Tohoku University verifies unexpectedly large gap between medical image diagnosis AI and medical findings

　A research group led by Assistant Professor Soh Yibun of Tohoku University Graduate School compared the focus areas of deep learning models that achieved high performance in previous research with the important areas based on doctors' diagnoses, and found that 30% of the focus areas ~80% are unrelated to medically important areas, and it has become clear that there is a large discrepancy between the two.

　Artificial intelligence (AI) such as deep learning has made remarkable progress, and its application to medical image diagnosis is progressing. However, the validity of the deep learning model, such as the extent to which the features of the medical images focused on match the medical findings, is insufficiently verified, and there is a possibility that it may cause a discrepancy with the doctor's diagnosis results in clinical practice. It is feared.

　The research group examined the medical validity of a deep learning model that had achieved high performance in previous research, using the example of drowning diagnosis using forensic post-mortem images. Image features that the deep learning model has focused on are identified using visualization technology and defined as "regions of interest," and image regions annotated based on image findings by diagnostic radiologists are defined as medical "important regions." compared.

　As a result, the model's areas of interest matched medically important areas in only 30% of cases.
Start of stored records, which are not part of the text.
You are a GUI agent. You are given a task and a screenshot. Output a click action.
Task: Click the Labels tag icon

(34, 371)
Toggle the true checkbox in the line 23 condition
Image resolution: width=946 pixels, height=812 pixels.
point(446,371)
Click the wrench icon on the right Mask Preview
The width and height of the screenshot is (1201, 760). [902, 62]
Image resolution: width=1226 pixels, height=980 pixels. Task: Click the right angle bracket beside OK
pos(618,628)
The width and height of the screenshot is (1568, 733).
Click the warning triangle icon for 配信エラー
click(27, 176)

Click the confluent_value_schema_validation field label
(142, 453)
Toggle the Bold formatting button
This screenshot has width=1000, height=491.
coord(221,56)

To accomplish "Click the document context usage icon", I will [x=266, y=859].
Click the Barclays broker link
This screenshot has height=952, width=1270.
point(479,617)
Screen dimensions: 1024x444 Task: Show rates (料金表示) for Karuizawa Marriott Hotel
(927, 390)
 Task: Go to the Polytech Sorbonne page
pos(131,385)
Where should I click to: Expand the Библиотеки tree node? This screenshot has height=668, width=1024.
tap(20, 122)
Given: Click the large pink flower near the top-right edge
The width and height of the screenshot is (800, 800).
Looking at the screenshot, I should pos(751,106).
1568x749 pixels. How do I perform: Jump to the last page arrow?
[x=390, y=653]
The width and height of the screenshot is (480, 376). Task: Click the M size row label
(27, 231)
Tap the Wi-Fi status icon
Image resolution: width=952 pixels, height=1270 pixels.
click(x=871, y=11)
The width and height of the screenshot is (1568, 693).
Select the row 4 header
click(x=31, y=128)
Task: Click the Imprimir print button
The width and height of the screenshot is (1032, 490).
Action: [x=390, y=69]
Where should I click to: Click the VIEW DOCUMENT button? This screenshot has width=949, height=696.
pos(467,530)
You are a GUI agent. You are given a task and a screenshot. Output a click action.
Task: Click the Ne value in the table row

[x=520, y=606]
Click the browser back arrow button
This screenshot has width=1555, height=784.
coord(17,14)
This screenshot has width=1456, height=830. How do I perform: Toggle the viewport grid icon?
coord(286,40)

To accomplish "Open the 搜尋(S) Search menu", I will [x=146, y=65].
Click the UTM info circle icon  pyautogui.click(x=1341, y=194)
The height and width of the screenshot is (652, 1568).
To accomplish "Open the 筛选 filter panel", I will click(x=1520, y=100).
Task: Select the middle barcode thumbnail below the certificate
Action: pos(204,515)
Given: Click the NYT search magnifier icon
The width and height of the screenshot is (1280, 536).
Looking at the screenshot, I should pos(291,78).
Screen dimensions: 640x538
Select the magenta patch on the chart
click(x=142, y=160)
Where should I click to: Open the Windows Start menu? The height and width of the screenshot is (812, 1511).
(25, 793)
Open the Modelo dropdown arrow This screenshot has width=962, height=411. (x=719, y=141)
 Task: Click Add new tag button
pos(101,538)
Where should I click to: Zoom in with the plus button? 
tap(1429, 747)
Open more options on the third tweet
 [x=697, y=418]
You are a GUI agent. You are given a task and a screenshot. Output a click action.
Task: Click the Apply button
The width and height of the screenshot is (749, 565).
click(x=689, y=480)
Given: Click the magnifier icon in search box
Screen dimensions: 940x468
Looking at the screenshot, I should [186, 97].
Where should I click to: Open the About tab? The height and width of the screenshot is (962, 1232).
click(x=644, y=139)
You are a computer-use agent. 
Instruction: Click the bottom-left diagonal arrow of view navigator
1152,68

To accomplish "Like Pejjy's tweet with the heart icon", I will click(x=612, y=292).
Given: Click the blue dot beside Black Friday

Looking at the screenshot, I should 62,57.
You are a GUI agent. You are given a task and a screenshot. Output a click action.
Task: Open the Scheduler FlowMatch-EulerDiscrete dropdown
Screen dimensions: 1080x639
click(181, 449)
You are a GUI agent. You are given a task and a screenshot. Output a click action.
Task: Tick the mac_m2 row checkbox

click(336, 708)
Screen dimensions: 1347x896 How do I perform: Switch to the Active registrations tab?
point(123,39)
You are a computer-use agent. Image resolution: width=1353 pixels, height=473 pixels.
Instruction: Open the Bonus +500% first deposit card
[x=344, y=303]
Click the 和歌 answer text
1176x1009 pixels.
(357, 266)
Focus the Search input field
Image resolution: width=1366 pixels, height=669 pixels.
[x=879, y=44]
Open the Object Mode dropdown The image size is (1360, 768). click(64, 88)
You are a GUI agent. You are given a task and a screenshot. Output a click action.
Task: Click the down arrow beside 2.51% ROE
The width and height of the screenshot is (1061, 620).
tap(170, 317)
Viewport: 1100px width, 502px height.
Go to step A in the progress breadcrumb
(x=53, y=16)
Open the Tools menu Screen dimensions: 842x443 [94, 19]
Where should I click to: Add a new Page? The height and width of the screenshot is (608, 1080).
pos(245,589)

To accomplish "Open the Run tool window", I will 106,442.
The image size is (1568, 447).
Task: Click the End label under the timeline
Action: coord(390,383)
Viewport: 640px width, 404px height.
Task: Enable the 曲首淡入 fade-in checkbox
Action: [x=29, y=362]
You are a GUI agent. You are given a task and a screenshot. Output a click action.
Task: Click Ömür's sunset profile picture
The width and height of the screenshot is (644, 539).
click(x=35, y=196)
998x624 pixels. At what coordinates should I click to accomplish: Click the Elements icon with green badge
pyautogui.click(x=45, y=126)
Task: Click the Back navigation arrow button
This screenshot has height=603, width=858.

Furthermore, even when there was approximately 80% agreement, the positions of importance within the region were different. Considering that the tested deep learning model was reported to be able to classify drowning with a high accuracy rate of over 90% in previous research, there was an unexpectedly large discrepancy between the model and clinical medical findings. It can be said that there was.

　The research indicates that there are concerns about the medical validity of medical image diagnosis using AI, and it is expected that clinical application of highly safe AI will be achieved by proceeding with verification and countermeasures such as the development of new training methods. It is said that it will be done.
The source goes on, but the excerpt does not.